During two 10-day residencies at the Growing Our Futures project in Okehampton, Devon, I worked with wildlife expert James Beer and with pupils from a local primary school to study the wildlife habitat at Okehampton College, Devon and design a series of permanent installations for the garden on the site. James Beer has lost the ability to see but recalls the shape and feel of the birds from his work at ringing stations and from the time before he lost his sight. Using scissors and stiff card, James was able to create accurate portraits of the birds present on the site, identified aurally during a number of sound-walk surveys carried out at the college.

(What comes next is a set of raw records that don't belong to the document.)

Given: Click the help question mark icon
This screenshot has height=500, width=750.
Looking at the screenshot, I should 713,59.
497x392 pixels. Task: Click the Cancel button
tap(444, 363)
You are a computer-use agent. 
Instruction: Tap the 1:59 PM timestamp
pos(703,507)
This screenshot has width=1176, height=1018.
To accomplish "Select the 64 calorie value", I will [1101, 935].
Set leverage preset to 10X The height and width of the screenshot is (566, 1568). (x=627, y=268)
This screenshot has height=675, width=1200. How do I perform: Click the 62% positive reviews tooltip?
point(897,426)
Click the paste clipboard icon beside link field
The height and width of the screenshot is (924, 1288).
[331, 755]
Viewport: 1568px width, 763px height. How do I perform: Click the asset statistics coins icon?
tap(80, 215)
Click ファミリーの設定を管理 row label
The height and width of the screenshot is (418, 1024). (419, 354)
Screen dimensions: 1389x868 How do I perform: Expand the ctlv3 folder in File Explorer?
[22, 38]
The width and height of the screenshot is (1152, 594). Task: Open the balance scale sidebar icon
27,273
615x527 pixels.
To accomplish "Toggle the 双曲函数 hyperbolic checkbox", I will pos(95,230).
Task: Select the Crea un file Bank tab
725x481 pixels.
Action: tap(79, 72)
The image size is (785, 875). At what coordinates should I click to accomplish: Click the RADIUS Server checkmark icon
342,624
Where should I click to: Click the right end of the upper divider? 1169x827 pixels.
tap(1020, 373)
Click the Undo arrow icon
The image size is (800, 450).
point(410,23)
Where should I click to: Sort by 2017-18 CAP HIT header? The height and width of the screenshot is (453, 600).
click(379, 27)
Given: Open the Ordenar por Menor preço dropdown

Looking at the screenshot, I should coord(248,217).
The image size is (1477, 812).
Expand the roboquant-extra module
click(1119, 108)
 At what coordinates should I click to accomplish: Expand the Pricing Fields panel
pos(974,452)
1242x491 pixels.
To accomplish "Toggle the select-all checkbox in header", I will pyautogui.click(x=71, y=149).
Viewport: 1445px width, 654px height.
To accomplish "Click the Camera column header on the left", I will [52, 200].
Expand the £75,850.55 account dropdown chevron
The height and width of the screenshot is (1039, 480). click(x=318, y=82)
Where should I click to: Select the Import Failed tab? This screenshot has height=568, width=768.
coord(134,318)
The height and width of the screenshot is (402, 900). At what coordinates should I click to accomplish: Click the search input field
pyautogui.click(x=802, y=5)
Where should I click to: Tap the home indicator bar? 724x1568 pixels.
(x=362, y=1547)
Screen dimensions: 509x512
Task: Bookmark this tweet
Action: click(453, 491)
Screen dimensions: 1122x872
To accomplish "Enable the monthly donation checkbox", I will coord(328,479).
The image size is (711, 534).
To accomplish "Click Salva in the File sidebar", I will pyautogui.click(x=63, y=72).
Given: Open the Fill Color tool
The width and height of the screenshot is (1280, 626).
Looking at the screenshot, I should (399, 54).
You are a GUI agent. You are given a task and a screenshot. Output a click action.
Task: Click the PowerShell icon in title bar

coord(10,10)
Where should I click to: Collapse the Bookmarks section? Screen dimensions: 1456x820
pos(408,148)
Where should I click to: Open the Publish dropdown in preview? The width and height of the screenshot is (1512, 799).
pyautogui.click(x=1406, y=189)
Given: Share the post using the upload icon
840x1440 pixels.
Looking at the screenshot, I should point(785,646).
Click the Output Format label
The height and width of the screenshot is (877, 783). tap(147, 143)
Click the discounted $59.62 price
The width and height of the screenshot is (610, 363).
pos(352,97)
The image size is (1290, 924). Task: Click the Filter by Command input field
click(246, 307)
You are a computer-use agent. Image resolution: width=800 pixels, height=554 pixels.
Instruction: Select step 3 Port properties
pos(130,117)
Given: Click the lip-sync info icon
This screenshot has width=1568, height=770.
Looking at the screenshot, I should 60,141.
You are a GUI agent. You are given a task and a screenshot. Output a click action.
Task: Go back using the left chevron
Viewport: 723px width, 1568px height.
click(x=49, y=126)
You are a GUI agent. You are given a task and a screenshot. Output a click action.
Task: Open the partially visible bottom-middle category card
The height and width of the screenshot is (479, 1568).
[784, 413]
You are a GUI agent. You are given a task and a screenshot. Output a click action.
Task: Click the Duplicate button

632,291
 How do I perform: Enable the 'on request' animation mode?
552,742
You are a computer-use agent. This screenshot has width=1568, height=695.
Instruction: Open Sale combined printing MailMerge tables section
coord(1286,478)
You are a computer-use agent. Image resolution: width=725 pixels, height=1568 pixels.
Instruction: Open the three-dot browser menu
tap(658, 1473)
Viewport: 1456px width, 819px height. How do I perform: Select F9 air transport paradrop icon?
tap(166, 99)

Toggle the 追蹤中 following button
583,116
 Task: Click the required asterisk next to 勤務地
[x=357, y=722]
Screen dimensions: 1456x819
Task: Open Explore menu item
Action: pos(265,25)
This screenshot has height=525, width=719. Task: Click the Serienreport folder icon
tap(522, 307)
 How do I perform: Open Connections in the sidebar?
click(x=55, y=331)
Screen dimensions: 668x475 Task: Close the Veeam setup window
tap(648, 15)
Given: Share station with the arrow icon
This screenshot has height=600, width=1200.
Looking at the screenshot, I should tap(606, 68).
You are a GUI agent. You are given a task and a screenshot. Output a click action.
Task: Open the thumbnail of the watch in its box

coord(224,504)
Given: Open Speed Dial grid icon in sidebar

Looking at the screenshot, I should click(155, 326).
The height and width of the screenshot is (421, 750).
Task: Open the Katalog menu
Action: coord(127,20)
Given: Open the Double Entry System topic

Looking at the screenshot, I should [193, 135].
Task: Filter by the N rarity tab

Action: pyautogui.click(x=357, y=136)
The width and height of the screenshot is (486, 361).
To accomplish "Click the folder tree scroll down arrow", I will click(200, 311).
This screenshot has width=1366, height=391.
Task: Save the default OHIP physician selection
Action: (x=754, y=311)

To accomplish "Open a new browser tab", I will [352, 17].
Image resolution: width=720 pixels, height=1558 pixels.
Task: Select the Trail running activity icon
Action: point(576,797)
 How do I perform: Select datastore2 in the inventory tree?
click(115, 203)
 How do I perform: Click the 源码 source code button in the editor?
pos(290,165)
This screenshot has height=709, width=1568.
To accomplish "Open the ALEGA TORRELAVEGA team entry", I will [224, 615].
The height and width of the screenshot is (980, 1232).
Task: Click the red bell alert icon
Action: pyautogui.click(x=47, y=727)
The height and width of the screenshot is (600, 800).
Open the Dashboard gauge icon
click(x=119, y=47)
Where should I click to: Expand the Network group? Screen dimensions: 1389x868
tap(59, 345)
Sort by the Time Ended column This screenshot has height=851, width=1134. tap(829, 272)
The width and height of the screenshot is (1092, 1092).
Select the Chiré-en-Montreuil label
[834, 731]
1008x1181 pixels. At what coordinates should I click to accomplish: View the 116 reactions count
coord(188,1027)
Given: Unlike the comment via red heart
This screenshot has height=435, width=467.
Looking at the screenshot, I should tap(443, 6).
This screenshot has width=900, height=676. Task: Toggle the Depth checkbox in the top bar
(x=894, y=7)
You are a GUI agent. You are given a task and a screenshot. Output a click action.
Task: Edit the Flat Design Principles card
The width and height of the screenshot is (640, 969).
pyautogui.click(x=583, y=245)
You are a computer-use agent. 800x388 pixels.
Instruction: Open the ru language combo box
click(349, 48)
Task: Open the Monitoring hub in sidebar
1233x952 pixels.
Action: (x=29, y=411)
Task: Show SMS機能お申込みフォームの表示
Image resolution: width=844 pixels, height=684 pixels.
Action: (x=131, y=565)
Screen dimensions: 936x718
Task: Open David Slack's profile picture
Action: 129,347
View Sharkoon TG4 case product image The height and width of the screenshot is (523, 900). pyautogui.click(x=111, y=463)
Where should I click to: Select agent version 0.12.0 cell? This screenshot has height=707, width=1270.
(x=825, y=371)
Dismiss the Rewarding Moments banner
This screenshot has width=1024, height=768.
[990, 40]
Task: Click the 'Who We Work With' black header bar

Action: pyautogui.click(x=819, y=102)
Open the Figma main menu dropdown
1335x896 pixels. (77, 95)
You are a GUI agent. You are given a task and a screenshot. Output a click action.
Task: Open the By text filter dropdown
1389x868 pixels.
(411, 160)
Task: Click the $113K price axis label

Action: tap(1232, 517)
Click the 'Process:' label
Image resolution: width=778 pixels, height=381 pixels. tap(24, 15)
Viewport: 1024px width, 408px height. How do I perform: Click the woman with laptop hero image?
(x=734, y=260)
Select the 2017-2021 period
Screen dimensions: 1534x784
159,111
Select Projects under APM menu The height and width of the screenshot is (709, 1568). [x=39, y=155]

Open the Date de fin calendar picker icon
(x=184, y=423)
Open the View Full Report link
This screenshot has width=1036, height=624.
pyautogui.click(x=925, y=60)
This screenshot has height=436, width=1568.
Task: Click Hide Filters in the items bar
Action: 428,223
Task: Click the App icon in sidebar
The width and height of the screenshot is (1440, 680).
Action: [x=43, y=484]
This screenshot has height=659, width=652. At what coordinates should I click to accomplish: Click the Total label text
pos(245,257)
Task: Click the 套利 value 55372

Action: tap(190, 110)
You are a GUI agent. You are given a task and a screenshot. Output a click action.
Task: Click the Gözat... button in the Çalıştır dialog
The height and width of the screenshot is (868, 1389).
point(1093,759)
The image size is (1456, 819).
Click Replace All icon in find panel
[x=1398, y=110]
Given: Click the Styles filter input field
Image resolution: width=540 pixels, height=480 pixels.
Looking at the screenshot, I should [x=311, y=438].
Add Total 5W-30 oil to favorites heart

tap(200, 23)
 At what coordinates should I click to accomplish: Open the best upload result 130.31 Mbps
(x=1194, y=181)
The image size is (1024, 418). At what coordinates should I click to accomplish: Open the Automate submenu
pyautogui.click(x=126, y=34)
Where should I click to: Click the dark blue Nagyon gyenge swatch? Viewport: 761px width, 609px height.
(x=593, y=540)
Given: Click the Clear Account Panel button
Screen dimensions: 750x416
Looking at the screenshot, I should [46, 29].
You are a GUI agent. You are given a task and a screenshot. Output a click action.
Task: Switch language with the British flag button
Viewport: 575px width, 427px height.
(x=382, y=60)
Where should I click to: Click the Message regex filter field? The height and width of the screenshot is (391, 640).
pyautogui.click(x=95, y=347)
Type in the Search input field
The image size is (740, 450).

These were used as templates to create viewing holes in an educational bird-hide, which served as both a field-guide and a sheltered spot from which to watch the birds unobserved. Thus James Beer, who could confidently identify the birds in the garden but was unable to see them, could share his knowledge and appreciation with the visiting children, who were able to see the birds but not to identify them.
On an educational bird-walk at the college, the children were encouraged to think of wildlife habitat first in terms of what they themselves need to create a comfortable home – from food and water to shelter, privacy, safety and stimulation. After observing the distinct anatomies of the different birds, the children attempted to figure out their different habits and requirements, through which they were introduced to the basic concepts of biodiversity, what an ecosystem is and how it works.
Children from three local primary school classes participated in workshops to help design feeders and nest-boxes for the garden, made from recycled materials. Some of these designs were then used to produce feeders and a bird table for the gardens at the College and the school, using materials from Proper Job, a local recycling and reclamation project, and from the local municipal waste and recycling centre. These were set up as part of the permanent installation to encourage wildlife in the gardens, and are refilled and maintained by the pupils as an ongoing engagement with the project.